Validation of an Artificial Intelligence-Based Prediction Model Using 5 External PET/CT Datasets of Diffuse Large B-Cell Lymphoma.

in Journal of nuclear medicine : official publication, Society of Nuclear Medicine by Maria C Ferrández, Sandeep S V Golla, Jakoba J Eertink, Sanne E Wiegers, Gerben J C Zwezerijnen, Martijn W Heymans, Pieternella J Lugtenburg, Lars Kurch, Andreas Hüttmann, Christine Hanoun, Ulrich Dührsen, Sally F Barrington, N George Mikhaeel, Luca Ceriani, Emanuele Zucca, Sándor Czibor, Tamás Györke, Martine E D Chamuleau, Josée M Zijlstra, Ronald Boellaard,

TLDR

  • This study tested a deep learning model to predict treatment outcome in diffuse large B-cell lymphoma. The model was trained on PET/CT scans and compared with the international prognostic index (IPI) and 2 models incorporating radiomic PET/CT features. The deep learning model outperformed the IPI and radiomic models in predicting treatment outcome, with a significantly higher AUC of 0.66 compared to the IPI's AUC of 0.60. The deep learning model predicted treatment outcome without tumor delineation but at the cost of a lower prognostic performance than with radiomics.

Abstract

The aim of this study was to validate a previously developed deep learning model in 5 independent clinical trials. The predictive performance of this model was compared with the international prognostic index (IPI) and 2 models incorporating radiomic PET/CT features (clinical PET and PET models).In total, 1,132 diffuse large B-cell lymphoma patients were included: 296 for training and 836 for external validation. The primary outcome was 2-y time to progression. The deep learning model was trained on maximum-intensity projections from PET/CT scans. The clinical PET model included metabolic tumor volume, maximum distance from the bulkiest lesion to another lesion, SUV, age, and performance status. The PET model included metabolic tumor volume, maximum distance from the bulkiest lesion to another lesion, and SUVModel performance was assessed using the area under the curve (AUC) and Kaplan-Meier curves.The IPI yielded an AUC of 0.60 on all external data. The deep learning model yielded a significantly higher AUC of 0.66 (< 0.01). For each individual clinical trial, the model was consistently better than IPI. Radiomic model AUCs remained higher for all clinical trials. The deep learning and clinical PET models showed equivalent performance (AUC, 0.69;> 0.05). The PET model yielded the highest AUC of all models (AUC, 0.71;< 0.05).The deep learning model predicted outcome in all trials with a higher performance than IPI and better survival curve separation. This model can predict treatment outcome in diffuse large B-cell lymphoma without tumor delineation but at the cost of a lower prognostic performance than with radiomics.

Overview

  • The study aimed to validate a deep learning model in 5 independent clinical trials for predicting treatment outcome in diffuse large B-cell lymphoma. The model was trained on maximum-intensity projections from PET/CT scans and compared with the international prognostic index (IPI) and 2 models incorporating radiomic PET/CT features. The primary outcome was 2-y time to progression. The study included 1,132 diffuse large B-cell lymphoma patients: 296 for training and 836 for external validation. The deep learning model outperformed the IPI and radiomic models in predicting treatment outcome, with a significantly higher area under the curve (AUC) of 0.66 compared to the IPI's AUC of 0.60. The deep learning model consistently predicted better outcomes than the IPI in each individual clinical trial, and the PET model yielded the highest AUC of all models. The deep learning model predicted treatment outcome without tumor delineation but at the cost of a lower prognostic performance than with radiomics.

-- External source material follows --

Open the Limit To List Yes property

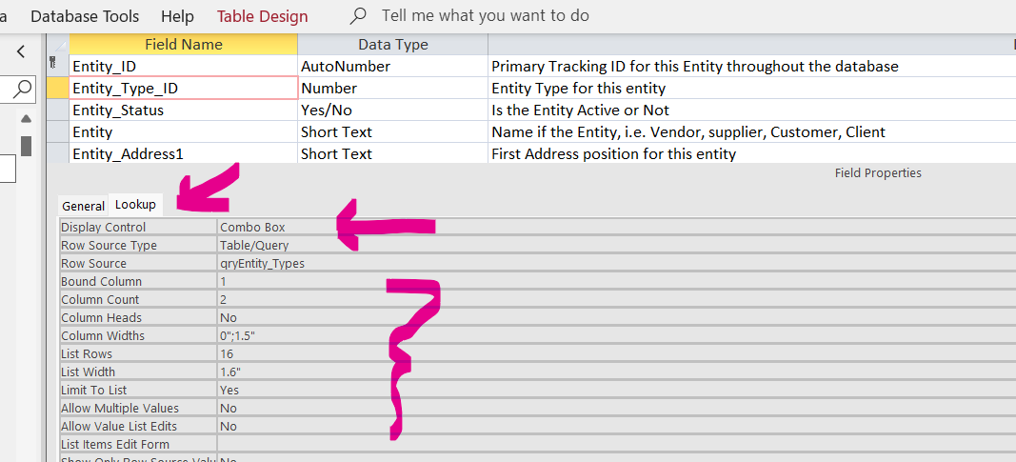(x=609, y=391)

Comparative Analysis & Findings

  • The deep learning model outperformed the IPI and radiomic models in predicting treatment outcome, with a significantly higher AUC of 0.66 compared to the IPI's AUC of 0.60. The deep learning model consistently predicted better outcomes than the IPI in each individual clinical trial, and the PET model yielded the highest AUC of all models. The deep learning model predicted treatment outcome without tumor delineation but at the cost of a lower prognostic performance than with radiomics.

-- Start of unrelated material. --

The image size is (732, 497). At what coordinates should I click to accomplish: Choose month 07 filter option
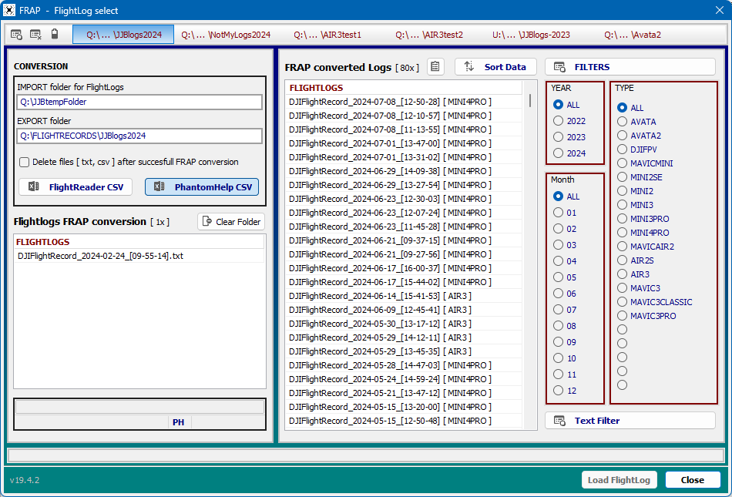559,310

Implications and Future Directions

  • The study highlights the potential of deep learning models in predicting treatment outcome in diffuse large B-cell lymphoma without tumor delineation. However, the lower prognostic performance of the deep learning model compared to radiomic models suggests that incorporating radiomic features may improve the model's performance. Future research should explore the potential of combining deep learning models with radiomics to improve prognostication in diffuse large B-cell lymphoma.